**Dataset entries:**
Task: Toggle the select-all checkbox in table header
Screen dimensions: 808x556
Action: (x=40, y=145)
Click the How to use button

--

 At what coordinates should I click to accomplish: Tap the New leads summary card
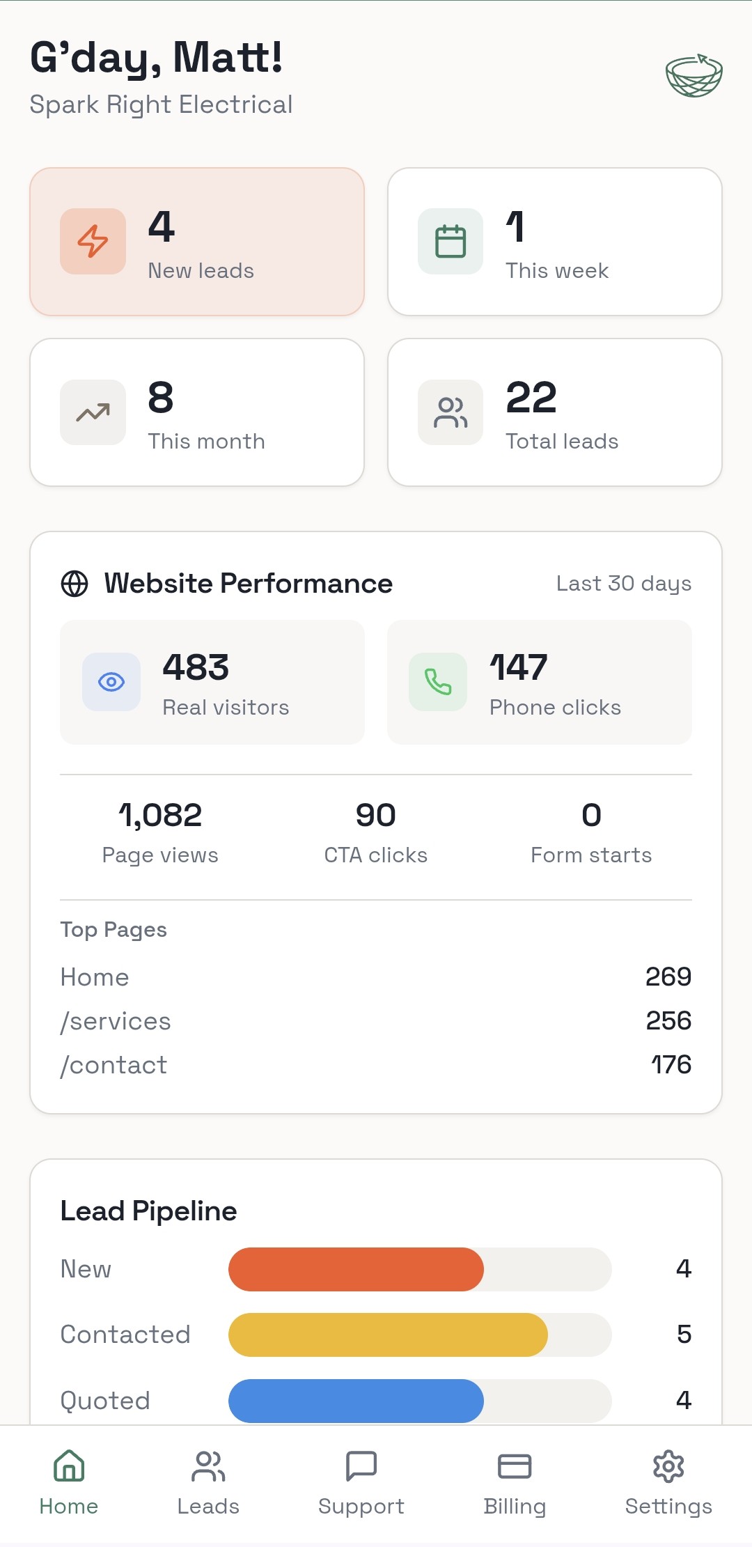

**Aim of the exercise:** Retype the records from the line containing "Task: Toggle the" through the line containing "Click the How to use button", keeping every line unchanged.

**Response below:**
Task: Toggle the select-all checkbox in table header
Screen dimensions: 808x556
Action: (x=40, y=145)
Click the How to use button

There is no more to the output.